The invention discloses a characteristic miRNA expression profile combination and an early endometrial cancer prediction method, wherein a nucleotide probe sequence of miRNA is shown in SEQ ID NO. 1-12. The method for evaluating the early-stage risk of endometrial cancer based on the miRNA expression profile combined characteristics has high precision and accuracy (AUC (area under ROC curve) ═ 0.994). The relative expression quantity of the 12 miRNAs is only required to be obtained, the early stage endometrial cancer morbidity is calculated through a support vector machine model, and the early stage endometrial cancer morbidity can be used as a reference basis for early stage endometrial cancer prediction.

Description

Characteristic miRNA expression profile combination and endometrial cancer early-stage prediction method
Technical Field
The invention belongs to the technical field of biotechnology and medicine, and particularly relates to a characteristic miRNA expression profile combination and an early endometrial cancer prediction method.
Background
Endometrial cancer (endometrial carcinoma) is an epithelial malignancy that occurs in the endometrium, frequently in perimenopausal and postmenopausal women. Endometrial cancer is one of the most common tumors of the female reproductive system, the incidence of which is closely related to life style, and the incidence rate is greatly different in various regions. The most common symptoms of endometrial cancer are postmenopausal or perimenopausal bleeding, which is difficult to diagnose early. Global Burden of Disease (GBD) data shows that the number of people with uterine cancer worldwide in 2017 is over 300 million, with the number of people with uterine cancer in china being about 53 million. The number of deaths with uterine cancer in 2017 is about 85 ten thousand, accounting for 0.15% of the total deaths. The number of the death patients in 2017 in China is about 12 thousands, accounting for 0.12 percent of the total death number. Statistics show that global uterine cancer prevalence and mortality rates continue to increase from 1990 to 2017. The prevalence rate of endometrial cancer in China is consistent with that of the endometrial cancer in the world, and the death rate is relatively stable.
A Support Vector Machine (SVM) is a generalized linear classifier that performs binary classification on data in a supervised learning manner, and a decision boundary of the SVM is a maximum edge distance hyperplane for solving a learning sample. The SVM model represents instances as points in space, so that the mapping is such that instances of the individual classes are separated by as wide an apparent interval as possible. The new instances are then mapped to the same space and the categories are predicted based on which side of the interval they fall on. When the training data is linearly separable, the SVM is classified by hard interval maximization learning. When the training data is linearly non-separable, the SVM is classified by using a kernel technique and soft interval maximization learning. SVMs are powerful for medium-sized data sets with similar meaning of features and are also suitable for small data sets. In general, the prediction effect is good for the SVM data set with the sample size less than 1 ten thousand. SVM has a wide range of applications in disease diagnosis, tumor classification, tumor gene recognition, and the like.
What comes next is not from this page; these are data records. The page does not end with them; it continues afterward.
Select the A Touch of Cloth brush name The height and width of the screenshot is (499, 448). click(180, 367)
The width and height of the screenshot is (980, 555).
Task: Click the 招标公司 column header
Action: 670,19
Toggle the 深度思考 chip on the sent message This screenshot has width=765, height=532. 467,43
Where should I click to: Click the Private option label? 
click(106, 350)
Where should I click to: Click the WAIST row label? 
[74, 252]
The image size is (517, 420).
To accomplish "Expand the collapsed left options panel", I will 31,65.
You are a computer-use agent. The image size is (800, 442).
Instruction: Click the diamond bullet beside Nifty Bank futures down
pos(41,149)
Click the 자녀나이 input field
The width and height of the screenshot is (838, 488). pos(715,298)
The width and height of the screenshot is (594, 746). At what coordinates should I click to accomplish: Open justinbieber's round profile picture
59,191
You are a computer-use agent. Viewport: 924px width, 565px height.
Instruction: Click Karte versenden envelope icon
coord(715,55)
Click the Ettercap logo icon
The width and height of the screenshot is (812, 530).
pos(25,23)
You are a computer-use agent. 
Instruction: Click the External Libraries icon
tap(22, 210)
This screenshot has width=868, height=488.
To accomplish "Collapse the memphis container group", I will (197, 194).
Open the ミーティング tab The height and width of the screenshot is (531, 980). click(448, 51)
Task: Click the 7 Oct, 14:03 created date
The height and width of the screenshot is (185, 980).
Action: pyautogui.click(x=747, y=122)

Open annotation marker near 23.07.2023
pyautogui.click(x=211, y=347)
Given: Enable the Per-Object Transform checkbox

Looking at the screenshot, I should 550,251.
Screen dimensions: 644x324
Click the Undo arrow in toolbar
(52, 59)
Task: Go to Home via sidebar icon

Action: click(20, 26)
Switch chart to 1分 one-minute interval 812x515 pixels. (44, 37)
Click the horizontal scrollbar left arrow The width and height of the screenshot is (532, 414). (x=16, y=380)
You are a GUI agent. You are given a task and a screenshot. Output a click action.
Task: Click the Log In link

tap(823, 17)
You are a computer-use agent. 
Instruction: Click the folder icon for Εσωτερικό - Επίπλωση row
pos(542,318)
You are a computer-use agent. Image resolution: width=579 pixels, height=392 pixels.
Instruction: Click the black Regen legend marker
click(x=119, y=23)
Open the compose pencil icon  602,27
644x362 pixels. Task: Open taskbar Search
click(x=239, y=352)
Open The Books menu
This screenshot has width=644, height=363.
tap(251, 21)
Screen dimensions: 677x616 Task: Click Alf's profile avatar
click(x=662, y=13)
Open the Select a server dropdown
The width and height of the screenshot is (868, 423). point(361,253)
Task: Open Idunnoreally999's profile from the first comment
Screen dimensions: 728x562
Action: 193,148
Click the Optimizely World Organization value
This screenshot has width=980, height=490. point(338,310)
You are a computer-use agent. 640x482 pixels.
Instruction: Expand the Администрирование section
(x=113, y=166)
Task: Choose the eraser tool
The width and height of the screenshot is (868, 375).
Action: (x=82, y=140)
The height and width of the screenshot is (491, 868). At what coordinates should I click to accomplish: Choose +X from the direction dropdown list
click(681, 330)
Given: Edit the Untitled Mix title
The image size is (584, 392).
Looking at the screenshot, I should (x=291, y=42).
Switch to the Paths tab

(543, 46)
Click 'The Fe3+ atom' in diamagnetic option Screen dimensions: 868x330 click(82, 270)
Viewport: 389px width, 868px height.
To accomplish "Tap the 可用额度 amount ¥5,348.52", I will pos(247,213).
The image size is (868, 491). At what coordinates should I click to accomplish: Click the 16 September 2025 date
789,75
Early diagnosis of tumors has been a difficult problem in the medical community. The existing early diagnosis methods mostly observe the expression level of a certain marker or a class of markers, and the ideal diagnosis effect is difficult to achieve. Since the expression profiles of these markers in tumor patients and normal populations partially overlap, it is difficult to define a cut-off for the markers that better separates tumor patients from normal populations. Therefore, the use of multiple marker expression signature combinations may be an effective method for early diagnosis of tumors. MicroRNA (miRNA) is a non-coding single-stranded RNA molecule of about 21-25 nucleotides in length encoded by an endogenous gene that regulates gene expression primarily in a variety of ways. miRNA is relatively stable in expression in human body and easy to detect. Since the expression distribution of individual mirnas overlaps in tumor and normal populations, it is difficult to define the critical value for early diagnosis.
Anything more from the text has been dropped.